PAGE EXCERPT ->
....................
Between the Pages: Writer Examines 'Sex and Gender in Pop/Rock Music'
- From Patti Smith and Etta James to Rufus Wainwright and Frank Ocean, musicians have contributed to representations of sexuality. Find out how.
- Lorraine Feather's "The Girl with a Lazy Eye" expresses a girl's struggles and her fantasy of ultimate escape. It's brilliant and a thought-provoking song.
- Patti Smith based a lot of her original performance on Jim Morrison and Mick Jagger. Jagger's own performance was based on Tina Turner.
Since the sexual revolution of the 1960s and '70s, rock music and pop music have reflected society's understanding of sexuality and gender.
Published by Bloomsbury, "Sex and Gender in Pop/Rock Music: The Blues Through the Beatles to Beyoncé" explores how contemporary popular music has maintained that tradition. The book discusses the gendered performances and experiences of numerous notable musicians, from Patti Smith and Etta James to Rufus Wainwright and Frank Ocean, and how they contribute to representations of sexuality.
Author Walter Everett is a professor emeritus of music in music theory at the University of Michigan in Ann Arbor. In the book, he evaluates the lyrics and music of artists and discusses how pop music reflects the diversity of human sex and gender. In this Giddy exclusive, Everett talks about his inspiration for the book and the sexuality of Patti Smith. And he reveals a particularly thought-provoking song he discovered through his research.
Editor's note: This interview has been edited for length and clarity.
Tell us about your background as a musicologist and how it led you to write 'Sex and Gender in Pop/Rock Music.'
As an undergraduate, I was a piano major. I started playing piano at the age of 7 in 1962. But when I saw The Beatles on "The Ed Sullivan Show" in February '64, I knew music was going to be my life. It was just so impactful. I went on to get two graduate degrees in music theory and had a 33-year career, which just ended, teaching in a conservatory-level university.
....................
INFORMATION SUPPLIED ->
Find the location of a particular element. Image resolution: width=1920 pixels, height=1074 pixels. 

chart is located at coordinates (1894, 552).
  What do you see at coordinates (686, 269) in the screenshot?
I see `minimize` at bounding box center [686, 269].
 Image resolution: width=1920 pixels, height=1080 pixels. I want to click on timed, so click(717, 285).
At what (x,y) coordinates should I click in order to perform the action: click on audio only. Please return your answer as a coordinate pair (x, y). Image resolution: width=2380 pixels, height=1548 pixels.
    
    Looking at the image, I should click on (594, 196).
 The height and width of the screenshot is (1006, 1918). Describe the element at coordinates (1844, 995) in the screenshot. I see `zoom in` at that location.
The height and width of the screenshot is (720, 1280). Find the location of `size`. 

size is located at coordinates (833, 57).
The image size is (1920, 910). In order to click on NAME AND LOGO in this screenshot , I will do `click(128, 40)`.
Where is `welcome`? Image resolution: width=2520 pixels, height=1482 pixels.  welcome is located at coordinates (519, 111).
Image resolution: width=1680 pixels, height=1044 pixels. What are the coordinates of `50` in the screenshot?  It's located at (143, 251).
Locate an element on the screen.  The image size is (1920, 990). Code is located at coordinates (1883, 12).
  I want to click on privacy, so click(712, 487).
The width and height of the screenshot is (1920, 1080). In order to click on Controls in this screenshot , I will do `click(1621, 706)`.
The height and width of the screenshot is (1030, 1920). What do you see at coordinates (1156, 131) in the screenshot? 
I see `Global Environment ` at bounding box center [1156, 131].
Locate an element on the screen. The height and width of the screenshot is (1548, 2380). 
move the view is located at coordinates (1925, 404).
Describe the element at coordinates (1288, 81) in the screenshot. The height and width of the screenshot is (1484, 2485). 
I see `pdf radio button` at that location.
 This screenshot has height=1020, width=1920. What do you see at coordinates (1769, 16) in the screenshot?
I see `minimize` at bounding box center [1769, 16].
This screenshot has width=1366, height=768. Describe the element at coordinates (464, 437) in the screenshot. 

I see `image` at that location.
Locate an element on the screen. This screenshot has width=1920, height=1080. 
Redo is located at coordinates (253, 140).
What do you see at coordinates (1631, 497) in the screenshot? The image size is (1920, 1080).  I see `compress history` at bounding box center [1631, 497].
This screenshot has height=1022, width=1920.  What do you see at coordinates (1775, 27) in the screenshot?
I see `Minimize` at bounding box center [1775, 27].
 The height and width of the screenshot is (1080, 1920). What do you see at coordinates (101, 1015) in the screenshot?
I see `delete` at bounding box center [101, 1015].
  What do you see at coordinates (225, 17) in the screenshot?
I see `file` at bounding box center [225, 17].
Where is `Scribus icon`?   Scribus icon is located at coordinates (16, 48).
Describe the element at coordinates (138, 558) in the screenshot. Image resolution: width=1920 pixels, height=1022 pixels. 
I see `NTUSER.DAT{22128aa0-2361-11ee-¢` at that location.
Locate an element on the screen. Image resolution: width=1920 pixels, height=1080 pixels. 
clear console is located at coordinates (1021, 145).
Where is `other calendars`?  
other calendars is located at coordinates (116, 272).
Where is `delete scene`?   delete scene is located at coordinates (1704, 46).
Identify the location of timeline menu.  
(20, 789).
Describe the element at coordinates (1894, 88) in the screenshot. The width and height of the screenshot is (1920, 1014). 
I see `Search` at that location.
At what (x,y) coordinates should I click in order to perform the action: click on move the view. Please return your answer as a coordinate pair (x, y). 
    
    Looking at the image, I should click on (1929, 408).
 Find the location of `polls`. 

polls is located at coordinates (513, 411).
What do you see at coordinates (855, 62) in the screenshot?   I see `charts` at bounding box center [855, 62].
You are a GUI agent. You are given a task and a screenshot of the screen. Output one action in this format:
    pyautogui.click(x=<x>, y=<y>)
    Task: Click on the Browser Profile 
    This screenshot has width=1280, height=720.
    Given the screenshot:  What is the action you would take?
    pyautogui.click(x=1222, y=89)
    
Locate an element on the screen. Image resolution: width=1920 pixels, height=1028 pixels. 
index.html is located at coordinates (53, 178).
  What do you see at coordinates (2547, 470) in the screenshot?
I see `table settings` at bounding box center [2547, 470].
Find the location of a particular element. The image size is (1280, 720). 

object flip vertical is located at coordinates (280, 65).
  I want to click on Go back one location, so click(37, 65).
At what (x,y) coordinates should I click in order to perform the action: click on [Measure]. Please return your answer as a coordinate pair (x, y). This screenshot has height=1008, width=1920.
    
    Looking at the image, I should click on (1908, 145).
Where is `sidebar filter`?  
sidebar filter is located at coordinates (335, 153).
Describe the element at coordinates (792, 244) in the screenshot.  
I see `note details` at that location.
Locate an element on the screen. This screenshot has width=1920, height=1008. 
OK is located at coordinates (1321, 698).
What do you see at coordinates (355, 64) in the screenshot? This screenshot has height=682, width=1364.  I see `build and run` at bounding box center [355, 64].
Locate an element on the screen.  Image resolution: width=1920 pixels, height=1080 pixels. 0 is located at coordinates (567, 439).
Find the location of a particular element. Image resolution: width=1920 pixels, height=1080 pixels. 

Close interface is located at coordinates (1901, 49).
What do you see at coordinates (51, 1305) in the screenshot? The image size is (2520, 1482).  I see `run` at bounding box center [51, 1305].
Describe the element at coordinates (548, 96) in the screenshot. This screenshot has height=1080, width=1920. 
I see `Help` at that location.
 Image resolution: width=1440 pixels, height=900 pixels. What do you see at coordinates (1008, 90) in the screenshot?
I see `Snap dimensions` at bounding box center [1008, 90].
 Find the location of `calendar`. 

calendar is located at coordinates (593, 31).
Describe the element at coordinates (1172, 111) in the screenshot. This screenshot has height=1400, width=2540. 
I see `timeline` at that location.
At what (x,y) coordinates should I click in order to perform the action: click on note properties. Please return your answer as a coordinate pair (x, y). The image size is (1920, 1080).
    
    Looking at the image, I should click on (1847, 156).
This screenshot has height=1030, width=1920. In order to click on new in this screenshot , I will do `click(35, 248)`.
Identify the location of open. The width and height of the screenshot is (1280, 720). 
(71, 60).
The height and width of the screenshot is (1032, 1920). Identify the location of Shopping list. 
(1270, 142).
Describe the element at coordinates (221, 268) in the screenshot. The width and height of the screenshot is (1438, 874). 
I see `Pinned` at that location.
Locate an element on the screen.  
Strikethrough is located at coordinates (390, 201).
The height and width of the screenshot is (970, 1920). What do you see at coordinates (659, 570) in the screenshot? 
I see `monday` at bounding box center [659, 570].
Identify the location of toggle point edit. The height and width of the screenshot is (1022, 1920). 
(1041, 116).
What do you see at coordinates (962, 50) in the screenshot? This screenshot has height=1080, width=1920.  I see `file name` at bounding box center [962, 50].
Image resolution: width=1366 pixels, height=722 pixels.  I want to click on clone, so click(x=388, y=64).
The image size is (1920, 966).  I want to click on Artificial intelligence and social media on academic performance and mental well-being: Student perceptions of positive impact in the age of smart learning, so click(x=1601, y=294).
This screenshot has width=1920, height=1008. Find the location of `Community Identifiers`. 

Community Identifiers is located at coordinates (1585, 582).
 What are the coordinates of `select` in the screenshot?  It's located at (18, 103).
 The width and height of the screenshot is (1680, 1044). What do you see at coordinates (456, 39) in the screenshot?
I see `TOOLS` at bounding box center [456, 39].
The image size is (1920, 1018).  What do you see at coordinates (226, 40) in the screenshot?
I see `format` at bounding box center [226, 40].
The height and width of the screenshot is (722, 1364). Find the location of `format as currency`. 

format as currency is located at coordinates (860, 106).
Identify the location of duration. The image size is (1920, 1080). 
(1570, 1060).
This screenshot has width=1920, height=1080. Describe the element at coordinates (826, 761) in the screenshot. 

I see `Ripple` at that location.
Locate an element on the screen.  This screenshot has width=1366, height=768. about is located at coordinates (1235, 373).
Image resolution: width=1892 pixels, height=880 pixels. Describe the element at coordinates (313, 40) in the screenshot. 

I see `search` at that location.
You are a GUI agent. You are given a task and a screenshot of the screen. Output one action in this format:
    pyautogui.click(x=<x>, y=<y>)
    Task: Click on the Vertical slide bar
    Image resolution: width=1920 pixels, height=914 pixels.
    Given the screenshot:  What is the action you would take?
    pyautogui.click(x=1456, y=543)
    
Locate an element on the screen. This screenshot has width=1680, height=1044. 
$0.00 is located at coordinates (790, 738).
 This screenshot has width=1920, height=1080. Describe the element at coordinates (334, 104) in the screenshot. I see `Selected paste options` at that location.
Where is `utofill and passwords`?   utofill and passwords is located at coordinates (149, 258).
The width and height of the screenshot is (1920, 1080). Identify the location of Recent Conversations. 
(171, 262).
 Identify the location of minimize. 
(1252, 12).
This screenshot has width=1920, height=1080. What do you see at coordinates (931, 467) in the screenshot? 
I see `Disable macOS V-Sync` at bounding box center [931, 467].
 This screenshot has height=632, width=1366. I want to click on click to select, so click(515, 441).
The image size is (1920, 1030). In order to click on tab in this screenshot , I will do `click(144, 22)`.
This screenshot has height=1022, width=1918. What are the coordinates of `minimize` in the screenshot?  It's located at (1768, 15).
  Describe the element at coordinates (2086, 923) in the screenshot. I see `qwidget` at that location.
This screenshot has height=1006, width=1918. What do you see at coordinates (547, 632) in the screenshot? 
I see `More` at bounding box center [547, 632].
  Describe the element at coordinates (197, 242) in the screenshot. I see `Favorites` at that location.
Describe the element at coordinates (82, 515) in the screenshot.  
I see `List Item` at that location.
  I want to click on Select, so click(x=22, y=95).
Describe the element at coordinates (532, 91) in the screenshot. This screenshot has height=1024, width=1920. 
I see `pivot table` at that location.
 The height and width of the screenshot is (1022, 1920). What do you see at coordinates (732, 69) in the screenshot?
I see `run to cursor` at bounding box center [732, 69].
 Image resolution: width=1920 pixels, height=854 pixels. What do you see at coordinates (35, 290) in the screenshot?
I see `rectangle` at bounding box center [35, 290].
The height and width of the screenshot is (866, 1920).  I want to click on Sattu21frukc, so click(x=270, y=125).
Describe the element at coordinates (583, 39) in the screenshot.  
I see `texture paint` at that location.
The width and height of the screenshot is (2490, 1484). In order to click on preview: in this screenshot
....................
EXERCISE 1 -> According to the interview excerpt, where is Walter Everett a professor emeritus of music?
EXERCISE 2 -> Echo the interview excerpt word for word, starting at "- Lorraine Feather's" and ending at "on Tina Turner.".
EXERCISE 3 -> Proceed with the interview excerpt from the point where it stops.
The entries have no part in any of this.

RESULT 1 -> At the University of Michigan in Ann Arbor.

RESULT 2 ->
- Lorraine Feather's "The Girl with a Lazy Eye" expresses a girl's struggles and her fantasy of ultimate escape. It's brilliant and a thought-provoking song.
- Patti Smith based a lot of her original performance on Jim Morrison and Mick Jagger. Jagger's own performance was based on Tina Turner.

RESULT 3 ->
I've written lots of publications on rock music, five books and numerous academic journal articles on rock music and other topics. I was well-trained with Mozart, Schubert, and Brahms, so I would write on those topics as well. But rock music was really my favorite niche. As far as this book goes, specifically, in 2015, I saw an announcement that grant money was available to fund a weeklong study at the Rock and Roll Hall of Fame archives in Cleveland. I got the grant.
I found dozens of Patti Smith live recordings from the 1970s, and it was just very exciting. I got to see and hear that throughout this period and ever since, her song "Land" has been a focus of her live performances. I gave a talk on that song at the "Women in the Creative Arts" conference in Canberra, Australia, in 2017, along with many other discoveries. I remember being so struck that Janis Joplin's "A Woman Left Lonely" was a masturbatory experience.
I have to say, Ann Powers had this great book out in 2017 called "Good Booty," but I was disappointed it had such a narrow range. She talked a lot about dancing and social issues. But she didn't talk much about the actual music. There wasn't a wide range of repertoire covered.
So that's what I wanted to do, and that's what led me to write "Sex and Gender in Pop/Rock Music."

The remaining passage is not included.